▶ _Your objective_:
Rewrite the material from the line containing "Click the setup" down to the line containing "Action: 866,64", substituting "following month" for "next month" and leaving everything else unchanged.

____

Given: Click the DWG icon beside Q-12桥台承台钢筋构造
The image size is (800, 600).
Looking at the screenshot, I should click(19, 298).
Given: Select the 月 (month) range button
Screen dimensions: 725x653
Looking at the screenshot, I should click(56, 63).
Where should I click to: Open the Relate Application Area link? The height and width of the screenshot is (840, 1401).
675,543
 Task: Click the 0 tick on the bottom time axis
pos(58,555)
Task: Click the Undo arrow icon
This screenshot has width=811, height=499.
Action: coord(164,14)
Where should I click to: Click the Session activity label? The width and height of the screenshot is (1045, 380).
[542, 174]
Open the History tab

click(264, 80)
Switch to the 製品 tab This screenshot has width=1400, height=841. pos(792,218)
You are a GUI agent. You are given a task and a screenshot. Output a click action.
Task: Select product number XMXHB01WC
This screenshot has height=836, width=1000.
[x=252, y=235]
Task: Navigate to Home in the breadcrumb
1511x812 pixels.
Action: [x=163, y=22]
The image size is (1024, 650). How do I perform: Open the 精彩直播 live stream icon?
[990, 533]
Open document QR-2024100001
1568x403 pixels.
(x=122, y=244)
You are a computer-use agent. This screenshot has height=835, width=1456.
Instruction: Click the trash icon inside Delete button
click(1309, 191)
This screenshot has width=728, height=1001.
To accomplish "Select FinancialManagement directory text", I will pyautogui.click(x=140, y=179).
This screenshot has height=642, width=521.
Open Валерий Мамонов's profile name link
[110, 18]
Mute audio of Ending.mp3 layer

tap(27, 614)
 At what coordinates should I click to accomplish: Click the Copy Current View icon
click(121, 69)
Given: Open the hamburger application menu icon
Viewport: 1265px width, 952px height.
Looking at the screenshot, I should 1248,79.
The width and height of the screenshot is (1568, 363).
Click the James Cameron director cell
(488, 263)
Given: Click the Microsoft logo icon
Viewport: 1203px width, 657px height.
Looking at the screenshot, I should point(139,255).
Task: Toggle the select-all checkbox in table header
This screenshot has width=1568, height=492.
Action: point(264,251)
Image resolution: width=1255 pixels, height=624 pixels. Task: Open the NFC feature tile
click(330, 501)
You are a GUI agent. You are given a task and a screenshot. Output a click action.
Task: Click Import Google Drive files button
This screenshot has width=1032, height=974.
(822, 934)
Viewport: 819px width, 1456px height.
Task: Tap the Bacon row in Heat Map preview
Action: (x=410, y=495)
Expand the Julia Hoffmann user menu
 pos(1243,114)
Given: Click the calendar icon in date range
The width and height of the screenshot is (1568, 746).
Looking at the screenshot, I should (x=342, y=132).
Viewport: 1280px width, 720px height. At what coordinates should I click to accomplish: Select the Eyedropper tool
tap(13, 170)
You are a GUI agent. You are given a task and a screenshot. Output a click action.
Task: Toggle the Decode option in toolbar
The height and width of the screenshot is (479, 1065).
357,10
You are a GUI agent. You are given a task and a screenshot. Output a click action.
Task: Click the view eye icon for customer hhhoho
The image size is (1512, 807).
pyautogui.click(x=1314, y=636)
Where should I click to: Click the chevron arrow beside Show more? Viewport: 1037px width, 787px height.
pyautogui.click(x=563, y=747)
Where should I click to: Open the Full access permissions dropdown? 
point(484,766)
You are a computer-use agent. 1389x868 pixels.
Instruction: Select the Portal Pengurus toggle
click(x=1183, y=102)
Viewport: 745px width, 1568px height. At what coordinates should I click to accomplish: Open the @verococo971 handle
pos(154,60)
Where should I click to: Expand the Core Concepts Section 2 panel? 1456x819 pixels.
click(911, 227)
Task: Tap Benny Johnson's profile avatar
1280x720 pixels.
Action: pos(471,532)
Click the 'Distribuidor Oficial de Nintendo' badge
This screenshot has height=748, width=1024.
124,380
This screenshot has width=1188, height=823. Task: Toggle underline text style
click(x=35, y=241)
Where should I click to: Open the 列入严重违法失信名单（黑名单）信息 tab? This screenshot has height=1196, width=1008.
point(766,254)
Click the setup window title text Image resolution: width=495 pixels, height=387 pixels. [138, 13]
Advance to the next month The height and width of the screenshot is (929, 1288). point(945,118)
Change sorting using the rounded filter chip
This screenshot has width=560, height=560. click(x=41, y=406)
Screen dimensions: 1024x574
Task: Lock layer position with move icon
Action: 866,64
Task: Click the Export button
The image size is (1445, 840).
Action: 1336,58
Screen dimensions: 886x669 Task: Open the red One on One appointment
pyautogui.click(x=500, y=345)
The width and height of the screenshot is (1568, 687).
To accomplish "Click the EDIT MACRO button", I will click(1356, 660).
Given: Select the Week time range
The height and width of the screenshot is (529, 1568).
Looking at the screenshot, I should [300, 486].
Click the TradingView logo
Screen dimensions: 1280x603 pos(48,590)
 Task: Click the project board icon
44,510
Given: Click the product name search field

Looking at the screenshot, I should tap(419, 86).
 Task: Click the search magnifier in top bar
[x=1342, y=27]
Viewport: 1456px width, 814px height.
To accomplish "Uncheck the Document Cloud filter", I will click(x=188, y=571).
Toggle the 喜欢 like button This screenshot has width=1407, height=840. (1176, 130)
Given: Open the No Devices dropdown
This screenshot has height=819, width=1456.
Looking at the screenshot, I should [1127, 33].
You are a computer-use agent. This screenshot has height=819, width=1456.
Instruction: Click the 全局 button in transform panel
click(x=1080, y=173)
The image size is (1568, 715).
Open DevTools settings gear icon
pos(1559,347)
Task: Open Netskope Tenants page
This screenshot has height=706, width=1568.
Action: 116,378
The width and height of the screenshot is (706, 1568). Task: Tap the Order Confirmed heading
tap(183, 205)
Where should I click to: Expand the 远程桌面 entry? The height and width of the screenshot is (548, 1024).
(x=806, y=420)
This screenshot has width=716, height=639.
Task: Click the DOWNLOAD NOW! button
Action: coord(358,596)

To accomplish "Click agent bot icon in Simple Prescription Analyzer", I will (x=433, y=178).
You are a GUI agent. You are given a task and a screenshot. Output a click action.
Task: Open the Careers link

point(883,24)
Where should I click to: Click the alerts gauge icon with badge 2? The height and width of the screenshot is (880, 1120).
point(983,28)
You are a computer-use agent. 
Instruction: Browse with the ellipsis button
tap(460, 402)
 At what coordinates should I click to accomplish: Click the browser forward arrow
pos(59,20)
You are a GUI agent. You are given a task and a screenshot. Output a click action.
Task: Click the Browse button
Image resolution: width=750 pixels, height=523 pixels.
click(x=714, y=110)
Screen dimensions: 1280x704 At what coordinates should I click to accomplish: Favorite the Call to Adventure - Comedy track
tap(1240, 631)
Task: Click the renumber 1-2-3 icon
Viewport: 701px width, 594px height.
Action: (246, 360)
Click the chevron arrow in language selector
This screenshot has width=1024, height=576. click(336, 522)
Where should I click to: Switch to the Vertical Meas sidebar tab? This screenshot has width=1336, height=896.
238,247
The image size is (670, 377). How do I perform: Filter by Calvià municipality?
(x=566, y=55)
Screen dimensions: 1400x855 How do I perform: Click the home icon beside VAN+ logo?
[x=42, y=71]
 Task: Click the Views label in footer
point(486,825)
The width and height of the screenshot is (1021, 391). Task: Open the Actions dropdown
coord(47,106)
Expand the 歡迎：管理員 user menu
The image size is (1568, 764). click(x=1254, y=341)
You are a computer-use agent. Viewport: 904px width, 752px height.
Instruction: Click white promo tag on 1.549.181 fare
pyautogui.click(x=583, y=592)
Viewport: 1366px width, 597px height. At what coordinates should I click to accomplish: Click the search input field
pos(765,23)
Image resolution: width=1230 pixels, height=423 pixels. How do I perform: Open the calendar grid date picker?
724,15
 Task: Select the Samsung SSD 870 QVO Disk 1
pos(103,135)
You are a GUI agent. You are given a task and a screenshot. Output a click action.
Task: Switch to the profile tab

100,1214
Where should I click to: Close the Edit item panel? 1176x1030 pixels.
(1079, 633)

____

▶ _Final result_:
Click the setup window title text Image resolution: width=495 pixels, height=387 pixels. [138, 13]
Advance to the following month The height and width of the screenshot is (929, 1288). point(945,118)
Change sorting using the rounded filter chip
This screenshot has width=560, height=560. click(x=41, y=406)
Screen dimensions: 1024x574
Task: Lock layer position with move icon
Action: 866,64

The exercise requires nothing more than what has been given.